Ibrahim ZM, Wu H, Hamoud A, Stappen L, Dobson RJB, Agarossi A.

Journal of the American Medical Informatics Association, Pages 437–443

Objectives: Current machine learning models aiming to predict sepsis from electronic health records (EHR) do not account 20 for the heterogeneity of the condition despite its emerging importance in prognosis and treatment. This work demonstrates the added value of stratifying the types of organ dysfunction observed in patients who develop sepsis in the intensive care unit (ICU) in improving the ability to recognize patients at risk of sepsis from their EHR data.

Materials and Methods: Using an ICU dataset of 13 728 records, we identify clinically significant sepsis subpopulations with distinct organ dysfunction patterns. We perform classification experiments with random forest, gradient boost trees, and support vector machines, using the identified subpopulations to distinguish patients who develop sepsis in the ICU from those who do not.

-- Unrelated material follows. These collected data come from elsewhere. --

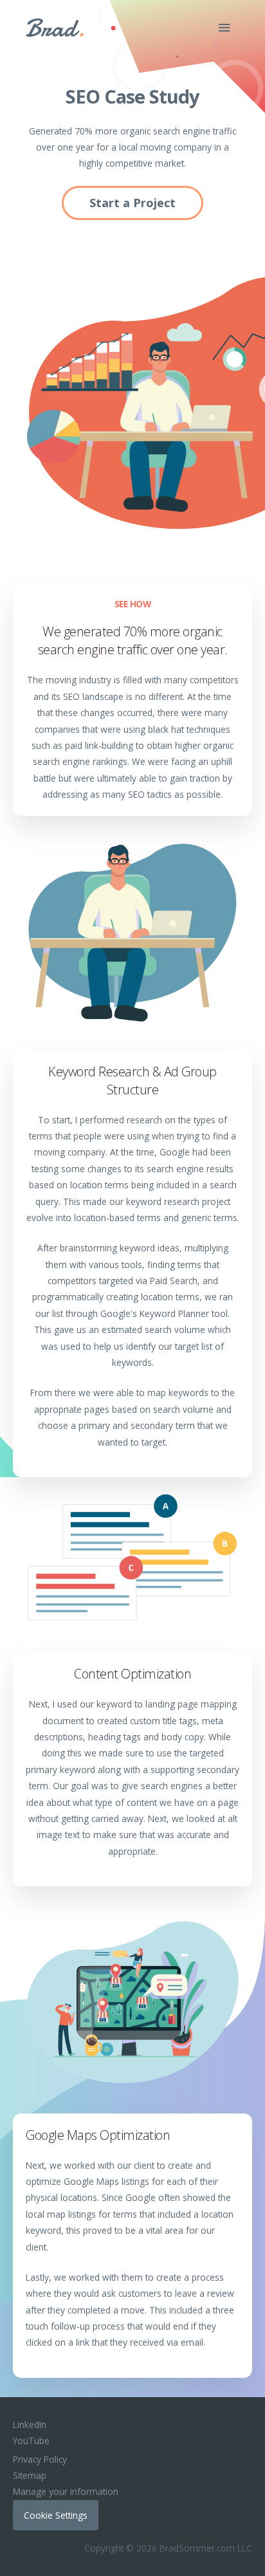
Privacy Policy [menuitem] (40, 2459)
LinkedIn (29, 2424)
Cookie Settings (55, 2515)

Results: The classification results show that features selected using sepsis subpopulations as background knowledge yield a superior performance in distinguishing septic from non-septic patients regardless of the classification model used. The improved performance is especially pronounced in specificity, which is a current bottleneck in sepsis prediction machine learning models.

Conclusion: Our findings can steer machine learning efforts toward more personalised models for complex conditions including sepsis.